Al contrario de los impactos que provocan la mayoría de las fincas de recreo, el modelo de las ecoaldeas favorece tanto la cantidad, como la calidad, diversidad y extensión de los corredores ecológicos.

Esta es una de las conclusiones de la investigación realizada por Mariana Pinzón como tesis de grado de la Maestría en Medio Ambiente y Desarrollo de la Universidad Nacional (UN) de Colombia. Su trabajo se ha centrado en tres comunidades de los municipios de Granada, San Francisco y Silvania (Cundinamarca).

El estudio, realizado mediante entrevistas en profundidad y registros fotográficos satelitales, concluye que, tras la llegada de los ecoaldeanos en estos tres casos, se ha favorecido el tránsito de fauna silvestre, en la medida en que uno de sus objetivos incluye la restauración o conservación de corredores naturales que permitan preservar la biodiversidad de la región.

Las ecoaldeas están impulsadas por migrantes de la ciudad al campo, muchos de los cuales son profesionales motivados por el deseo de aprender las labores agrarias, y otros pocos tienen conocimientos empíricos respecto a las faenas agrícolas y pecuarias, señalan desde la universidad colombiana.

La apuesta de estos espacios radica en buscar estilos de vida más comunitarios y sostenibles por medio de prácticas como el manejo agroecológico de cultivos, aprovechamiento de materiales locales, uso eficiente de aguas, reciclaje y compostaje de residuos, liderazgo en procesos de educación ambiental y prácticas organizativas comunitarias.

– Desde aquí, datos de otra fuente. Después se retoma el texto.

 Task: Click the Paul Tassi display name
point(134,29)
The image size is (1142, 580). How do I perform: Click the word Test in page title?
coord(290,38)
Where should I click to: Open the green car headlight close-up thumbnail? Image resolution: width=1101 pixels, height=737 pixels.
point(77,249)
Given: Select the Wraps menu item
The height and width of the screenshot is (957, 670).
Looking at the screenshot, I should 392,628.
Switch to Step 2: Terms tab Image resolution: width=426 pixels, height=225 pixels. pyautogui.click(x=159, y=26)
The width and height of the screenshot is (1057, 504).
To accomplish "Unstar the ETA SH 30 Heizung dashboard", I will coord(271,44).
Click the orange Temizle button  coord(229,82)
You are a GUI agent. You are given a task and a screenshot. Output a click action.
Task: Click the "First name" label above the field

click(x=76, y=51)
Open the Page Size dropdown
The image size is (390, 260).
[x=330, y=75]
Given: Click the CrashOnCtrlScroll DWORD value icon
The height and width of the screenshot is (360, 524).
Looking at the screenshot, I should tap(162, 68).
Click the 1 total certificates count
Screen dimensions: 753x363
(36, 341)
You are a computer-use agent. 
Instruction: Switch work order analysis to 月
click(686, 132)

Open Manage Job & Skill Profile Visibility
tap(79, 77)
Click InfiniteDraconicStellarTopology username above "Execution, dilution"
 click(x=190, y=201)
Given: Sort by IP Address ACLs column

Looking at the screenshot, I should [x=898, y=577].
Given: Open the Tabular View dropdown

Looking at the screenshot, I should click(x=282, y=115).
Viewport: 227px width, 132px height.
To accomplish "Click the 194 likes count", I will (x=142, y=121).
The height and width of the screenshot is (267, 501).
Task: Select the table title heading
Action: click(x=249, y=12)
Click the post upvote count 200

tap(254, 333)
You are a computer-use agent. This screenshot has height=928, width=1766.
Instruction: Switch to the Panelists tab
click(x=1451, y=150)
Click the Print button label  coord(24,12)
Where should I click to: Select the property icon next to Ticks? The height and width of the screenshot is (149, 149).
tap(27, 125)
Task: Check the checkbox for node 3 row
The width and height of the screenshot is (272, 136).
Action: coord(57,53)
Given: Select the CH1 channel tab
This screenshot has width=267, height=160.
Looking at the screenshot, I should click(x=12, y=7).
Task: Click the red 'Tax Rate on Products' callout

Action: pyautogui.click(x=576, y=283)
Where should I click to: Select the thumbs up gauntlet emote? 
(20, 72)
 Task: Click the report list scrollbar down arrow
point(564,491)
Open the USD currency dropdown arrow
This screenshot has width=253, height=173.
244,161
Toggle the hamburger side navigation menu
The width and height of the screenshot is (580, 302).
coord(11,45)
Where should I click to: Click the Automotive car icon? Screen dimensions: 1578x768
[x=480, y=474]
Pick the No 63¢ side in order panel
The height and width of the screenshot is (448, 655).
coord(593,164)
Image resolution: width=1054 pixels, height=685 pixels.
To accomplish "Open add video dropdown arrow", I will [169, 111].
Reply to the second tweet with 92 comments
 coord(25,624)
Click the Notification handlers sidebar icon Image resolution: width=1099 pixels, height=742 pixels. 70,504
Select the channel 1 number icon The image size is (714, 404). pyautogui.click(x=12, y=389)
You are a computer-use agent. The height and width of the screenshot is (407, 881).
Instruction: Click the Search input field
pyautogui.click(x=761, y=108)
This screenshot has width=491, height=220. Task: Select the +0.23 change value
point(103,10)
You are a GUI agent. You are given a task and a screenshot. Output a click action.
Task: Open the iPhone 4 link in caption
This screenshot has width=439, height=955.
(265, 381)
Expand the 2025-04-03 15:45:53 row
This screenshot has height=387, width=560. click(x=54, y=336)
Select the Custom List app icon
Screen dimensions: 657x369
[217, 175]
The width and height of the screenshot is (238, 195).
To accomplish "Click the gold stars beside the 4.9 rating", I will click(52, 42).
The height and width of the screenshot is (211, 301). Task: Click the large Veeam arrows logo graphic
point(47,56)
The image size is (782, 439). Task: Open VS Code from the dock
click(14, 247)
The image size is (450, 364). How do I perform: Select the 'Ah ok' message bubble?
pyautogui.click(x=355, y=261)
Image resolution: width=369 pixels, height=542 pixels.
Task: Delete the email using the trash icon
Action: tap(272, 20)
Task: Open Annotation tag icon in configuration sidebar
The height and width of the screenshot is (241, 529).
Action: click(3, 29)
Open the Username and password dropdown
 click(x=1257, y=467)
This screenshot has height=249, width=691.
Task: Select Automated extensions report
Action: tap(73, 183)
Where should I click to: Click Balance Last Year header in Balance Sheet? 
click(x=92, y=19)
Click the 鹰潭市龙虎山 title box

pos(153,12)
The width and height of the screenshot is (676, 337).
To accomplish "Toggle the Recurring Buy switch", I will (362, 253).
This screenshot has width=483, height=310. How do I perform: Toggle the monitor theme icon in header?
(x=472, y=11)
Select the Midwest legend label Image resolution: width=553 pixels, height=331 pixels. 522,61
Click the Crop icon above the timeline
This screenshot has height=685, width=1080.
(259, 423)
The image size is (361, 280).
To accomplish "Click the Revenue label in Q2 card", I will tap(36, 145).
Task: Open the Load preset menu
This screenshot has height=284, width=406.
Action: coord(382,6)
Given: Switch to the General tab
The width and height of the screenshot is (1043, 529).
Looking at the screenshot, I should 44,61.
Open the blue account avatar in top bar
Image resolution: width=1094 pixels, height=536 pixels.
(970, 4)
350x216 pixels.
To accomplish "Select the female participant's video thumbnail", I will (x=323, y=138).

En algunos casos se implementan técnicas de cultivo en los que los productos se siembran según la técnica de ‘mínima labranza’ y sin utilizar agroquímicos, además de desarrollar técnicas innovadoras para producir abono a partir de baños secos.

TRES MODELOS DE ECOALDEA

En Silvania se creó una finca agroecológica abierta a aprendices y voluntarios en la que se hace énfasis en la producción de hortalizas propias de la región. Allí se hace el tratamiento de basuras y se promueve el ecoturismo, además de trabajar de la mano con 10 familias vecinas, con quienes se han establecido vínculos de cooperación. Uno de los cultivos estrella es el del yacón. Con él se elabora un tipo de miel medicinal que ya tiene un mercado en Bogotá dentro del circuito de este tipo de productos especializados.

En Granada, una comunidad de practicantes de Bhakti Yoga, conocida como Hare Krisna, ha desarrollado una economía autosostenible exitosa, gracias a que la organización permite establecer una serie de tareas específicas en su huerta agroecológica, donde también se realizan procesos educativos.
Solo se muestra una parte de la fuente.